Kalau memang benar demikian, berarti memang tak ada gunanya menyikapi rasisme dengan cara gontok-gontokan, adu mulut, apalagi adu pukul. Kalau memang itu sudah jadi semacam sikap dasar manusia yang tidak bisa dihilangkan, maka sebaiknya rasisme itu disadari sebagai elemen dari persinggungan antarmanusia. Kalau memang cap yang diberikan tidak benar ya anggap saja orang yang sedang berhadapan dengan Anda adalah orang yang bodoh. Kalau benar dan menyinggung ya anggap saja itu sebagai sebuah kritik yang membangun. Kalu benar dan bagus ya di amini saja. Dengan begitu tentunya tidak akan saling tersinggung bukan?
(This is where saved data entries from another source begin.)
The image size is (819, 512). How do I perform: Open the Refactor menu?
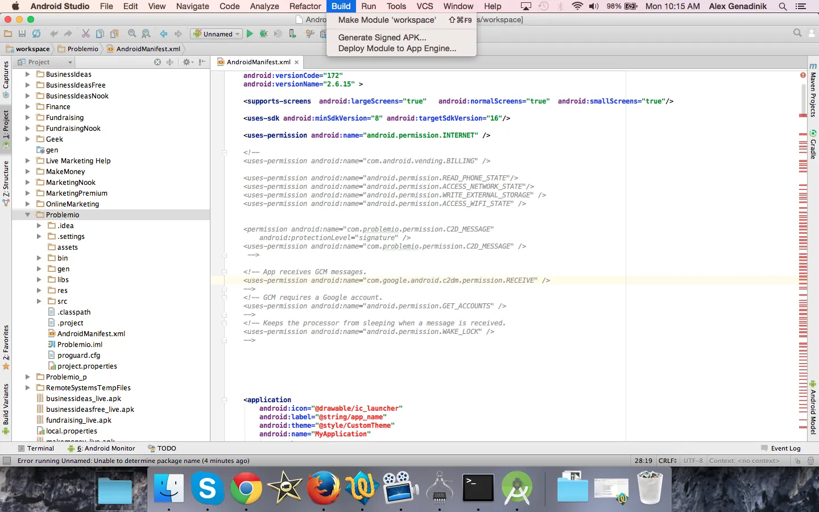click(x=305, y=6)
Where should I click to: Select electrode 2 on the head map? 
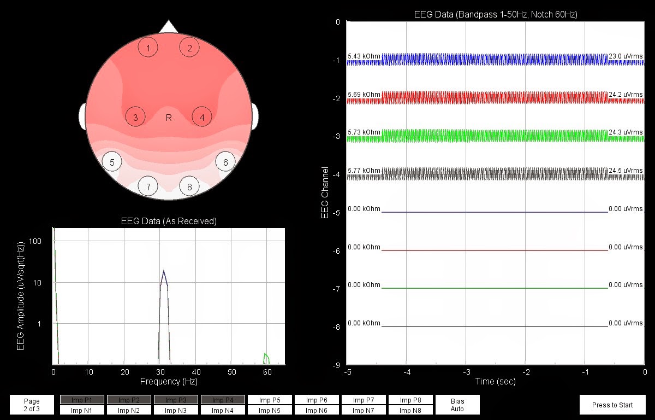[x=189, y=48]
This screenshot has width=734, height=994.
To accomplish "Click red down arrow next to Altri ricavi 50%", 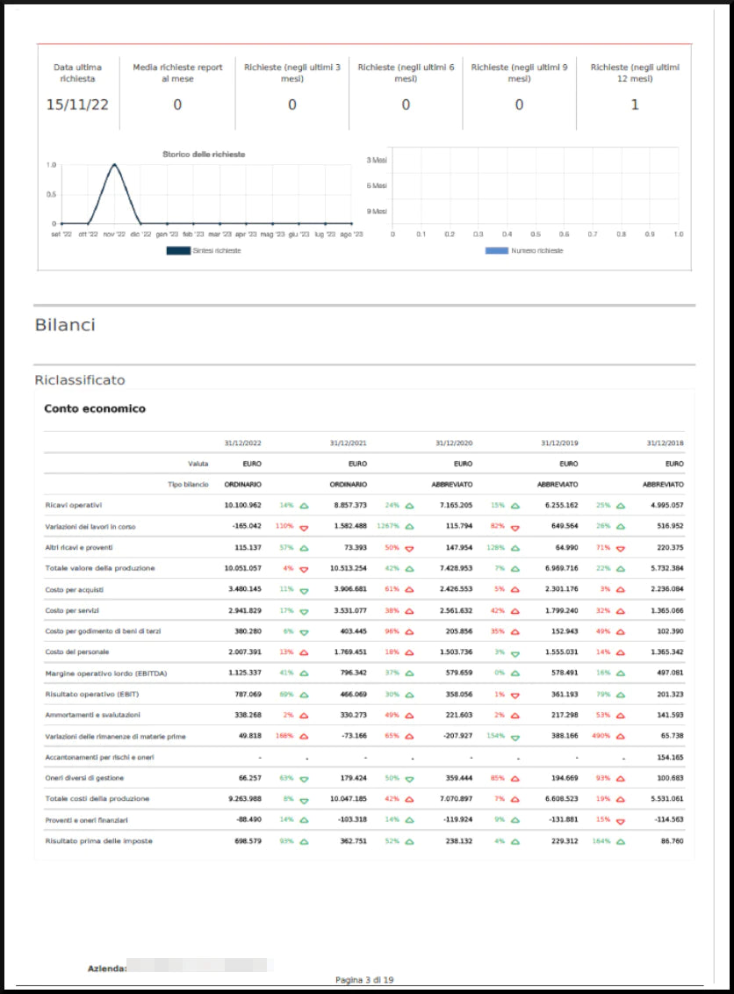I will pyautogui.click(x=408, y=548).
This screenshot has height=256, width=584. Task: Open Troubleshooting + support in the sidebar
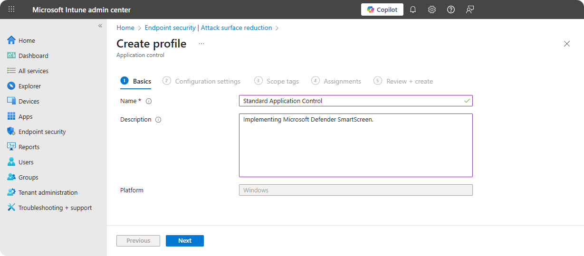tap(55, 208)
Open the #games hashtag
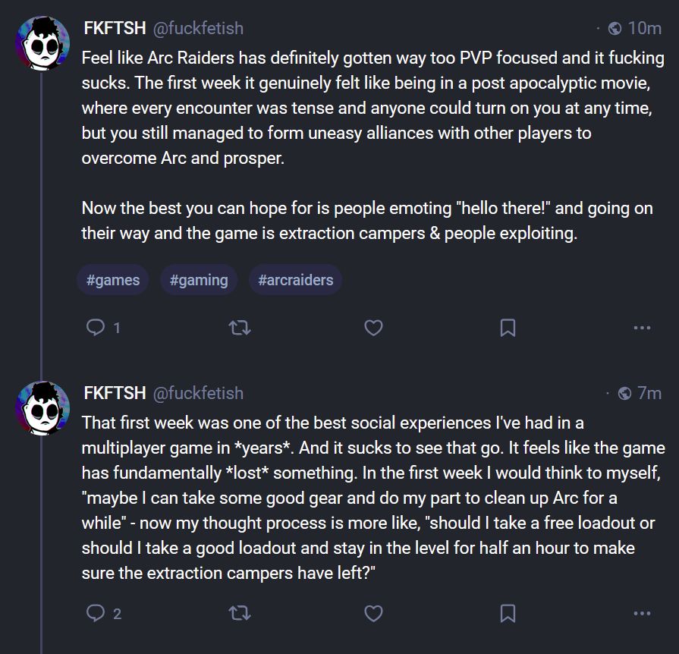The image size is (679, 654). coord(113,280)
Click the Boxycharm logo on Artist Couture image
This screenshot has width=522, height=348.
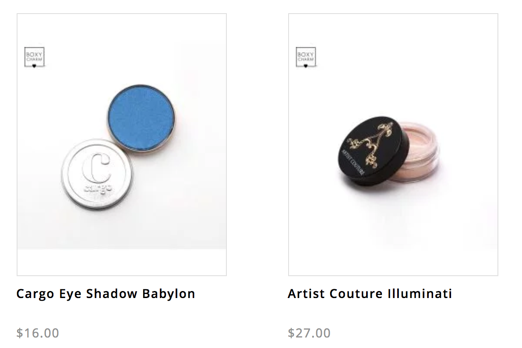pos(306,57)
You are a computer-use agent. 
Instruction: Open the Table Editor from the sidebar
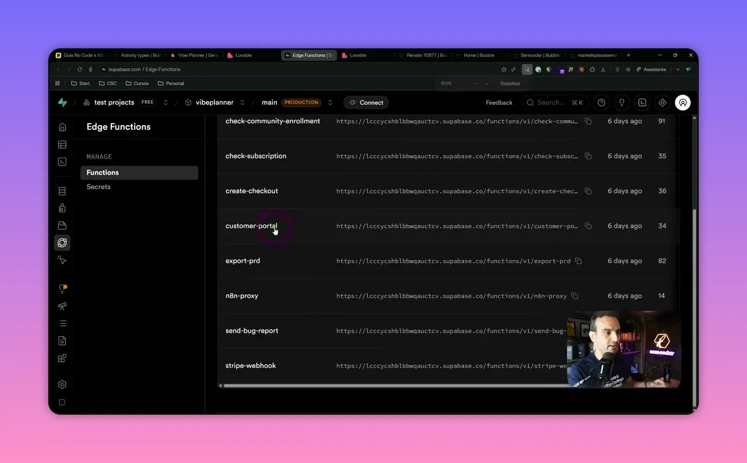62,144
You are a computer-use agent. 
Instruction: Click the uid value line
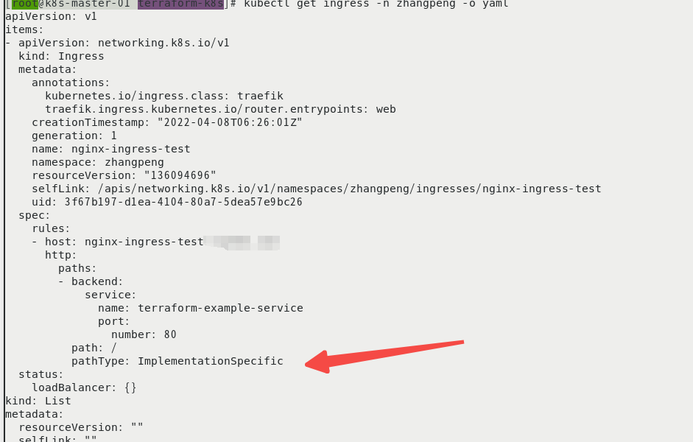pyautogui.click(x=167, y=202)
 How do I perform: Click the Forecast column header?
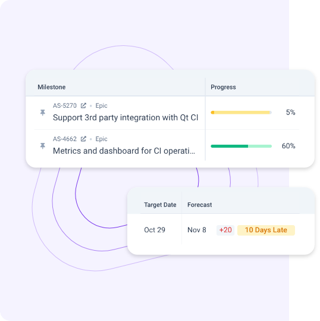(200, 205)
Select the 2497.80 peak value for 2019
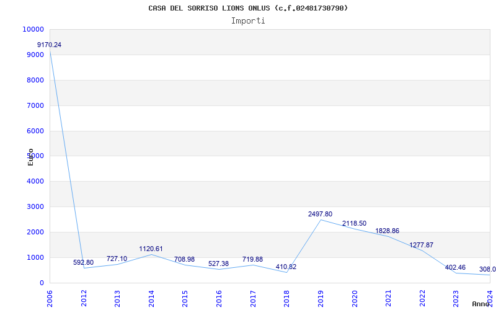This screenshot has width=496, height=310. [320, 214]
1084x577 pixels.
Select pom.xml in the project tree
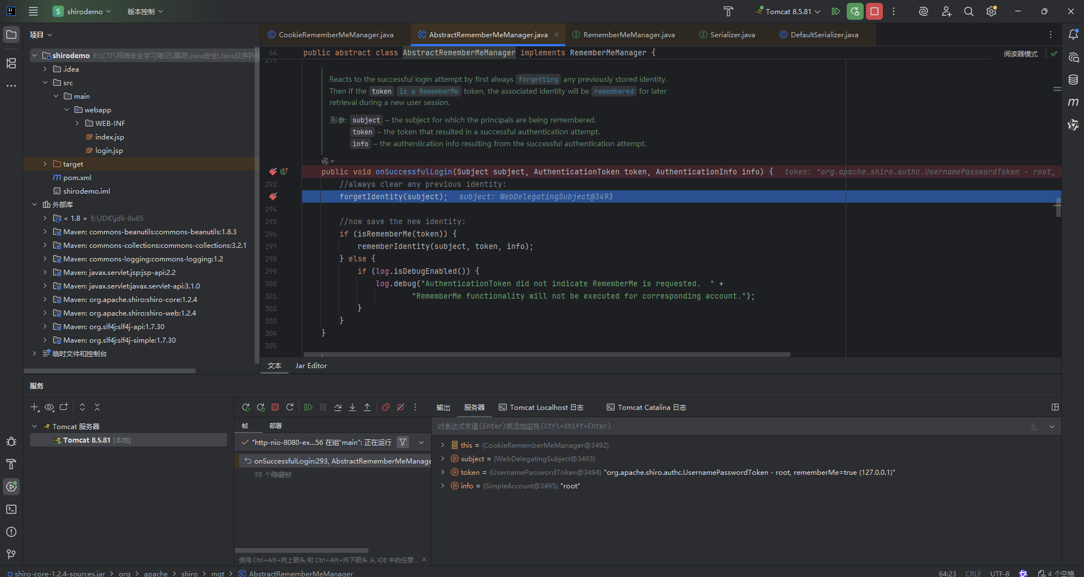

Contohnya adalah pengalaman saya sendiri bersama teman-teman. Lingkaran sosialku adalah contoh sukses menghadapi rasisme tanpa adu-aduan. Dalam percakapan sehari-hari, sah-sah saja saat saya memanggil teman saya dengan kata "Cina" lalu melanjutkan dengan ejekan-ejekan macam "Pelit". Anehnya, ini semua terjadi tanpa dibuat-dibuat. Sepertinya memang saya dan teman-teman saya sudah saling menyadari bahwa tak ada gunanya membalas perlakuan rasis dengan emosi. Marah-marah hanya akan membuatnya semakin langgeng. Jadi ya, tertawakan sajalah :D

Yang menjadi utopianya adalah sebuah dunia dimana seseorang beretnis Cina tidak akan marah atau tersinggung saat dia diteriaki:

"Oi Cina!"




adieu!

3 komentar:

  1. yep, kalo maksud rasisnya buat becandaan sesama temen sih ga masalah lah ya... tapi kalo buat mencaci ya, moga aja masih bisa meredam emosi, hehe

    BalasHapus
  2. iya,hehehehe. setelah dibaca2 lagi mmg aku kurang memperjelas posisi tulisanku. kalo dlm konteks lebih luas lagi dari pergaulan antar teman dekat memang susah buat bisa diterima.

    BalasHapus
  3. :') kamu cukup cina kok, Ke. Loph yu deh.